__Assignment__. Rewrite the part of the rows that opens with the first row and closes with the line containing "coordinates (132, 636).", replacing "Locate an element on the screen" with "Find an element on the screen" and leaving everything else unchanged.

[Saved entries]
++++

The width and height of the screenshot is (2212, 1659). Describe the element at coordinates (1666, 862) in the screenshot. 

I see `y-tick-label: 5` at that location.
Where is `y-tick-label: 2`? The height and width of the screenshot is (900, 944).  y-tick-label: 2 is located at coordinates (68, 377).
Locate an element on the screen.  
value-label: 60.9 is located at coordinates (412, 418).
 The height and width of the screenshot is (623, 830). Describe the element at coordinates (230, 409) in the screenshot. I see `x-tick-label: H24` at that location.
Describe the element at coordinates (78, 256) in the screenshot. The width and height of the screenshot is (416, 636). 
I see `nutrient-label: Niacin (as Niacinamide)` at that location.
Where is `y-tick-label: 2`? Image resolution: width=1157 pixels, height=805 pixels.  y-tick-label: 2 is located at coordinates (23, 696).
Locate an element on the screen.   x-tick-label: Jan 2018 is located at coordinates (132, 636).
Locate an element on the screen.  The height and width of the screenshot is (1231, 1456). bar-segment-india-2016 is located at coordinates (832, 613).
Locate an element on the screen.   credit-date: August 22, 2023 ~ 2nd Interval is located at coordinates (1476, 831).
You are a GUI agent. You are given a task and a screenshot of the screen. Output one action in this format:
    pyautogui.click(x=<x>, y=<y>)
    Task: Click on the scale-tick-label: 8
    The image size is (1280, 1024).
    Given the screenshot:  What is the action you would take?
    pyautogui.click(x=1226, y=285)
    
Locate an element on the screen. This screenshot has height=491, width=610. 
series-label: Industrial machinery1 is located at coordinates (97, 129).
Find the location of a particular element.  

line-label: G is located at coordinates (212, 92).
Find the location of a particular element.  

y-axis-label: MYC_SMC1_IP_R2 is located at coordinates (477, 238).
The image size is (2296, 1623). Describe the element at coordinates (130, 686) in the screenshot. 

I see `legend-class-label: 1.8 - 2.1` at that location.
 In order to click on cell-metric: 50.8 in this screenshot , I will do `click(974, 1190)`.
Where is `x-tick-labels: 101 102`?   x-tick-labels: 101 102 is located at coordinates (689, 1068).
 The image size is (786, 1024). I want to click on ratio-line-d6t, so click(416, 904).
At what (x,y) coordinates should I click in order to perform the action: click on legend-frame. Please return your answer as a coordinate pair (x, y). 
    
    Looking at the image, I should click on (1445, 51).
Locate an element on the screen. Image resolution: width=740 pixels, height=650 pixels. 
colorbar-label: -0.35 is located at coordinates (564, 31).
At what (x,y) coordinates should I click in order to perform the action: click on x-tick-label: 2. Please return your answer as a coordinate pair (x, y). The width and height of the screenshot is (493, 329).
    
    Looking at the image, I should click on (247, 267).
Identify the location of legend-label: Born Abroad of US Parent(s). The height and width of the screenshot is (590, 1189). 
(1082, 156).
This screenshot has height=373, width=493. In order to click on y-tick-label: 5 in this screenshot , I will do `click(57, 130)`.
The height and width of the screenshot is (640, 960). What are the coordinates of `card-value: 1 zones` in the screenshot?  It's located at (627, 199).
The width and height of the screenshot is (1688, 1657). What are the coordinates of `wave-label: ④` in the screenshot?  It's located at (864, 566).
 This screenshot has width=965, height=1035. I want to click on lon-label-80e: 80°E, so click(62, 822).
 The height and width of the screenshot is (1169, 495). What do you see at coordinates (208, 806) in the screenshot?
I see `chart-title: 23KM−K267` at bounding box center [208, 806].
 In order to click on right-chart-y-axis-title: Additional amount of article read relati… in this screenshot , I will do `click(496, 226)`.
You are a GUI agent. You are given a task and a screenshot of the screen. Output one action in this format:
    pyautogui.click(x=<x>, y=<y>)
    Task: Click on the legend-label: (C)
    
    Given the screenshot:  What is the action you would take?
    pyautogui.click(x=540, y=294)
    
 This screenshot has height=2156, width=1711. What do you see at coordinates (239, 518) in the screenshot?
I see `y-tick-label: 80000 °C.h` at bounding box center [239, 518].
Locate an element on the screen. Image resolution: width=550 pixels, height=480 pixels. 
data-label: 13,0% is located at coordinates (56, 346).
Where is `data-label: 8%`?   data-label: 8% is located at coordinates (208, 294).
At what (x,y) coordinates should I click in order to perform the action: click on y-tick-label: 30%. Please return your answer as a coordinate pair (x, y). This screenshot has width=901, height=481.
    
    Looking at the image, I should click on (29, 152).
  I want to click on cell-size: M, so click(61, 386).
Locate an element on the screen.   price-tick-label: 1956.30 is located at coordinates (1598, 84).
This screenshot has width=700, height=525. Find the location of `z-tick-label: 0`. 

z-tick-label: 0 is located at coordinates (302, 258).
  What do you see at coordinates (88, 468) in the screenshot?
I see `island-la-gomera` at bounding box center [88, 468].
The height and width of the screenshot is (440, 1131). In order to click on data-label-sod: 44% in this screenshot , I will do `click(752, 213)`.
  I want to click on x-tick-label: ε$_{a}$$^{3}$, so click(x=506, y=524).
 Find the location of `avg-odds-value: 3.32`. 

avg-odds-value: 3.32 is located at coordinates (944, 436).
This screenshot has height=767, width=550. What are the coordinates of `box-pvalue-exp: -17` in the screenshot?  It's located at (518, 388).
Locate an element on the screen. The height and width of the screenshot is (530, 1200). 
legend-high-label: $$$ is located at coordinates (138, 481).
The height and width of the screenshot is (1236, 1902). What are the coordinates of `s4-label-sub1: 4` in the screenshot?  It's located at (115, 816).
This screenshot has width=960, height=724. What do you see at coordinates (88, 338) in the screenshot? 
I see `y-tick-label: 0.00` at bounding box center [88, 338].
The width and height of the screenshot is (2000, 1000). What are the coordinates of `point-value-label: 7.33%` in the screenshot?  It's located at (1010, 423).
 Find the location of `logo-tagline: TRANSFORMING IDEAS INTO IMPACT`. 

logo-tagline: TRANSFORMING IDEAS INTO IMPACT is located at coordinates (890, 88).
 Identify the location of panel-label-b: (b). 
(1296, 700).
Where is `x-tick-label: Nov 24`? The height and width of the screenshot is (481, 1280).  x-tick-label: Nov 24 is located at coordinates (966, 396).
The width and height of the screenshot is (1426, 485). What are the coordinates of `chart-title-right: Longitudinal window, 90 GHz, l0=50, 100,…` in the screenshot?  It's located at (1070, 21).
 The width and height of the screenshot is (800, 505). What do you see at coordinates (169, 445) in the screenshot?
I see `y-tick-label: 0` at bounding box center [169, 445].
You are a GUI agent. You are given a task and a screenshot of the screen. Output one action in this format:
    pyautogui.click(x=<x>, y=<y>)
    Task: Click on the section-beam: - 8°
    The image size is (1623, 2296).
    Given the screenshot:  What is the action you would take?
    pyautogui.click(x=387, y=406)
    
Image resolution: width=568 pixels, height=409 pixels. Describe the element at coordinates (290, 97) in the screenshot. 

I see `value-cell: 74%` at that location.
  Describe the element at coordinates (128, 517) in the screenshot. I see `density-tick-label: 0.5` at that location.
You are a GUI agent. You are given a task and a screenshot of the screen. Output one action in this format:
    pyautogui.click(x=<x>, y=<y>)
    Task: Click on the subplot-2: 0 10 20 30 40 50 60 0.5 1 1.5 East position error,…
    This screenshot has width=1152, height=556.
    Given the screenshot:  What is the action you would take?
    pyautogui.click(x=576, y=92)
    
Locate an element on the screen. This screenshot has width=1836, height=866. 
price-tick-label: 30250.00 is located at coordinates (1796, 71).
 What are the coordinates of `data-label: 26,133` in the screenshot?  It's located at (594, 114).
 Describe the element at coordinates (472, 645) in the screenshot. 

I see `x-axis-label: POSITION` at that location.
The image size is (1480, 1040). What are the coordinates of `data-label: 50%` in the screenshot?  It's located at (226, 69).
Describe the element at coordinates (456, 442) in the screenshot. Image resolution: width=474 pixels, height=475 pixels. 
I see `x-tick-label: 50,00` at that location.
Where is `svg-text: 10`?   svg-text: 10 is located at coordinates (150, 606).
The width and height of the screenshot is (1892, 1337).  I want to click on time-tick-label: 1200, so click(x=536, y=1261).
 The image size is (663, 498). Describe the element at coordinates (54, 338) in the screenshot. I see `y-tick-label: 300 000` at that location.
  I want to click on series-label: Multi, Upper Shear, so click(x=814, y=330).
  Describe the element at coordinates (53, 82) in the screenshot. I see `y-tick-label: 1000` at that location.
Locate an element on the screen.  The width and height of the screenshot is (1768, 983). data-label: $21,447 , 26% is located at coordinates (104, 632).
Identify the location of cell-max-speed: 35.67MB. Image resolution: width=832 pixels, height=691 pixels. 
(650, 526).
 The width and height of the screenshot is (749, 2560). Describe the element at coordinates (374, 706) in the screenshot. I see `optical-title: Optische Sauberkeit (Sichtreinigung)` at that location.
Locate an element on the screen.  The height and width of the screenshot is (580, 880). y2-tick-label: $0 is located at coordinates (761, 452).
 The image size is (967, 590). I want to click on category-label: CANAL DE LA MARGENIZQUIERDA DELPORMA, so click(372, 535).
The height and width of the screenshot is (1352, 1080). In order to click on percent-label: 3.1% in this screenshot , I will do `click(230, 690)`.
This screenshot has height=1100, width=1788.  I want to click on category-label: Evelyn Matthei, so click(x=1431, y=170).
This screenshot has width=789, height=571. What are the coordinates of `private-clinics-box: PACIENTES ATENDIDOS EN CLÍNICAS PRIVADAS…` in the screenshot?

++++

__Output for this task__.
The width and height of the screenshot is (2212, 1659). Describe the element at coordinates (1666, 862) in the screenshot. 

I see `y-tick-label: 5` at that location.
Where is `y-tick-label: 2`? The height and width of the screenshot is (900, 944).  y-tick-label: 2 is located at coordinates (68, 377).
Find an element on the screen.  
value-label: 60.9 is located at coordinates (412, 418).
 The height and width of the screenshot is (623, 830). Describe the element at coordinates (230, 409) in the screenshot. I see `x-tick-label: H24` at that location.
Describe the element at coordinates (78, 256) in the screenshot. The width and height of the screenshot is (416, 636). 
I see `nutrient-label: Niacin (as Niacinamide)` at that location.
Where is `y-tick-label: 2`? Image resolution: width=1157 pixels, height=805 pixels.  y-tick-label: 2 is located at coordinates (23, 696).
Find an element on the screen.   x-tick-label: Jan 2018 is located at coordinates (132, 636).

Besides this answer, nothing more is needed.